With such an arrangement, the conventional PLL circuit 7 has a problem of likely causing the flip-flop circuits 6 to malfunction. The reason for this is that since all the flip-flop circuits 6 are controlled by the single clock signal 116 such that they transfer data at a high speed using both the rising and falling edges, a margin for time reduces between the data input to the flip-flop circuits 6 and the clock signal 116.
As a conventional technique relevant to the present invention, one disclosed in Japanese patent application laid-open No. 9-246920/1997 is known. It comprises, in a PLL circuit that includes a ring oscillator type VCO consisting of CMOS inverters, a selector for selectively outputting one of the outputs of the inverters, and supplies the output of the selector and the VCO output to a NAND circuit and a NOR circuit, respectively, to obtain besides the output signal of the VCO two outputs with different duties. It, however, cannot control the duties from the outside because it generates the outputs with different duties from the outputs of the inverters.
As another conventional technique relevant to the present invention, one disclosed in Japanese patent application laid-open No. 7-307665/1995 is known. It comprises, in a PLL that includes a ring oscillator consisting of CMOS inverters, digital loads that consist of capacitors or the like and are connected to the output portions of the inverters, controls the digital loads by detecting the operation frequency of its VCO to establish the operation frequency in a capture range of the PLL. It, however, cannot generate a plurality of signals with different duties, and the duties are uncontrollable from the outside.

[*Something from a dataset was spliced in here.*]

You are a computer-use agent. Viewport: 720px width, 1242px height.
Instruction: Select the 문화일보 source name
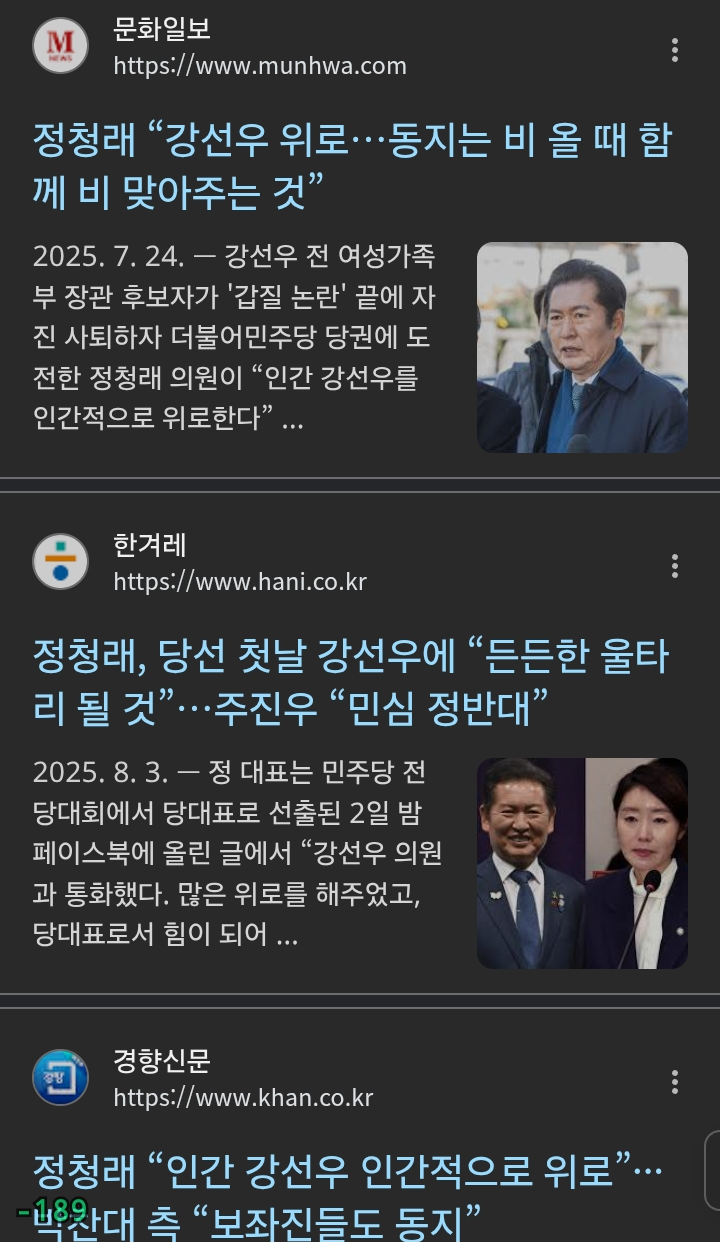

As still another conventional technique relevant to the present invention, one disclosed in Japanese patent application laid-open No. 9-270680/1997 is known. It generates, in a ring oscillator type VCO consisting of a plurality of delay cells, signals which are delayed by every 1/2N of the oscillation period, and supplies them to first inputs of N XOR (Exclusive OR) circuits with their second inputs being supplied with the output of the VCO, thereby obtaining a frequency multiplied output. It, however, cannot output a plurality of signals with different frequencies, and the duty of the frequency multiplied output is uncontrollable from the outside.
As still another conventional technique relevant to the present invention, one disclosed in Japanese patent application laid-open No. 9-292930/1997 is known. It extracts various timing signals from appropriate nodes of inverters connected in cascade in a VCO, and supplies the timing signals to a logic circuit designated from the outside to obtain outputs with various timings and duties. Although it comprises delay circuits connected between nodes, the delay times of the delay circuits are uncontrollable from the outside.